# PROMPT
Scan the records for the line containing "Open the downloads menu item"; extract it and all later lines, verbatim, through the end, and nothing before it.

# INFORMATION PROVIDED

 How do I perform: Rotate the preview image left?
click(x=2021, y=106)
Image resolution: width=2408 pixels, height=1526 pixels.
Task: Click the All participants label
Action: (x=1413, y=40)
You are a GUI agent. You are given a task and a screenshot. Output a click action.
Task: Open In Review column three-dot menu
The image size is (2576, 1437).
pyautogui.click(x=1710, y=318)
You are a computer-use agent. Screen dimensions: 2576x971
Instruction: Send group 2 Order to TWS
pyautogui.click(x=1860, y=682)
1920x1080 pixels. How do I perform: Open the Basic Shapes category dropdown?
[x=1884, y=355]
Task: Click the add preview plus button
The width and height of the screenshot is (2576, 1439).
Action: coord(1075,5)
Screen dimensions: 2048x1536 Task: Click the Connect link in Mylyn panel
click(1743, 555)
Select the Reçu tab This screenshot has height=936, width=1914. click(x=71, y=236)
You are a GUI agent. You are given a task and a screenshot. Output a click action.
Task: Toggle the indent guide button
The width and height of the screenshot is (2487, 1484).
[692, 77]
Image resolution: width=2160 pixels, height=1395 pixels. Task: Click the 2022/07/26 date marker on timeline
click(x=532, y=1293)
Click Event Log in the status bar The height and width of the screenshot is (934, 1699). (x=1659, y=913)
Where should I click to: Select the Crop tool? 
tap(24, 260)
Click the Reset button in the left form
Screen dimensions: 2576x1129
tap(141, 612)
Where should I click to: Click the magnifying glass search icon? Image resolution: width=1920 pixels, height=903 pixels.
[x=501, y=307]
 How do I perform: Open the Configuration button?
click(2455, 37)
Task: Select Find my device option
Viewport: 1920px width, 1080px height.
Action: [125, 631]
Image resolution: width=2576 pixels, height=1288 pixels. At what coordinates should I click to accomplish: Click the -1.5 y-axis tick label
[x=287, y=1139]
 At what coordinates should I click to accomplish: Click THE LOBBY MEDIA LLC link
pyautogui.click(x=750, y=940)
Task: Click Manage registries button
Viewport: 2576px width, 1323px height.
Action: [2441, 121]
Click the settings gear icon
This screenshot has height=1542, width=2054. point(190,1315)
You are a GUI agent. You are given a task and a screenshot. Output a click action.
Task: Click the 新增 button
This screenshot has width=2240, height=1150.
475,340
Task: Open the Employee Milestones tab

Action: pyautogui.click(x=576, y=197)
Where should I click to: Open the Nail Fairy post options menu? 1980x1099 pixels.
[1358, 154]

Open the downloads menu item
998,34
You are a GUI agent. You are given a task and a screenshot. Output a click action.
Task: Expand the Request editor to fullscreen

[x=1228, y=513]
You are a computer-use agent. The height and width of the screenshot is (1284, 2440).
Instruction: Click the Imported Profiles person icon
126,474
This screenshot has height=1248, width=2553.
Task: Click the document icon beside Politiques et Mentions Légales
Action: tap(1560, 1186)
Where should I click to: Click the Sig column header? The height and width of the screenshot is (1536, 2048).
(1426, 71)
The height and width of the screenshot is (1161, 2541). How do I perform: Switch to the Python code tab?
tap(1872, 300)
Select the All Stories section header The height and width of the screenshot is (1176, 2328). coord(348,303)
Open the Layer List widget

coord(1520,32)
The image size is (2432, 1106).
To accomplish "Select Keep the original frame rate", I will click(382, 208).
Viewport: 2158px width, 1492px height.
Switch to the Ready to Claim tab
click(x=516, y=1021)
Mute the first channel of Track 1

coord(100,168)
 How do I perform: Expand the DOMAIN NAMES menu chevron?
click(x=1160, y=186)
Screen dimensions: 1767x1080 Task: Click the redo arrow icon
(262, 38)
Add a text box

# SOLUTION TO THIS EXERCISE
Open the downloads menu item
998,34
You are a GUI agent. You are given a task and a screenshot. Output a click action.
Task: Expand the Request editor to fullscreen

[x=1228, y=513]
You are a computer-use agent. The height and width of the screenshot is (1284, 2440).
Instruction: Click the Imported Profiles person icon
126,474
This screenshot has height=1248, width=2553.
Task: Click the document icon beside Politiques et Mentions Légales
Action: tap(1560, 1186)
Where should I click to: Click the Sig column header? The height and width of the screenshot is (1536, 2048).
(1426, 71)
The height and width of the screenshot is (1161, 2541). How do I perform: Switch to the Python code tab?
tap(1872, 300)
Select the All Stories section header The height and width of the screenshot is (1176, 2328). coord(348,303)
Open the Layer List widget

coord(1520,32)
The image size is (2432, 1106).
To accomplish "Select Keep the original frame rate", I will click(382, 208).
Viewport: 2158px width, 1492px height.
Switch to the Ready to Claim tab
click(x=516, y=1021)
Mute the first channel of Track 1

coord(100,168)
 How do I perform: Expand the DOMAIN NAMES menu chevron?
click(x=1160, y=186)
Screen dimensions: 1767x1080 Task: Click the redo arrow icon
(262, 38)
Add a text box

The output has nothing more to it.